Ce format est d’abord celui d’Instagram. L’implémentation sur Facebook est-elle naturelle?



Ce qui a fait le succès d’Instagram, c’est d’abord son fil d’actualité. Puis, la vidéo s’est imposée sur Facebook comme sur Instagram. Les annonceurs ont très vite compris comment la publicité native pouvait se construire dans les fils d’actualité, comment ils devaient revoir leur logiciel d’approche en fonction de l’écran mobile. Ils vont désormais très vite dans la volonté de comprendre ces nouveaux formats, ce qui peut paraître contre-intuitif dans la mesure où ils sont éphémères – 24h- et par nature swippables. Mais comme c’est un format que chacun d’entre nous utilise chaque jour, dont on connaît les codes, on n’est pas étonné d’y retrouver les marques. Il n’y a pas de format de Feed calqué pour les Stories. Le format imposé, interruptif, ne fonctionne pas très bien sur le mobile. Ce qui fonctionne bien, c’est le bon ciblage mais aussi la capacité de rentrer sans interruption dans l’expérience de la marque.



Avez-vous testé le format avec des marques françaises?

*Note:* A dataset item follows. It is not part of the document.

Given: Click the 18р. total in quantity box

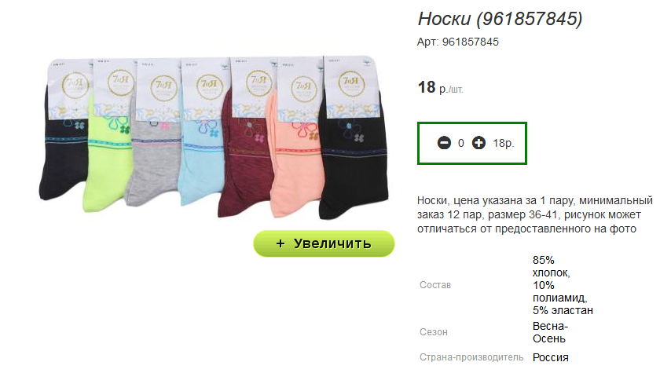Looking at the screenshot, I should coord(504,144).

Oui, nous l’avons testé avec Mini, Monoprix ou Dior. L’impact de la marque, sa mémorisation se font entre zéro et trois secondes. C’est pourquoi sur les formats Stories sur Instagram ou Facebook, comme sur le fil d’actualité, la captation de l’attention s’opère dans les premières secondes. On est sorti du modèle du spot de 30 secondes où la révélation de la marque apparaît à la fin. Selon une étude mondiale, Facebook IQ-Ipsos, 68% des gens disent utiliser Stories sur trois plateformes ou plus au moins une fois par semaine et 62% affirment qu’ils s’intéressent davantage à une marque ou à un produit après l’avoir vu sur ce format.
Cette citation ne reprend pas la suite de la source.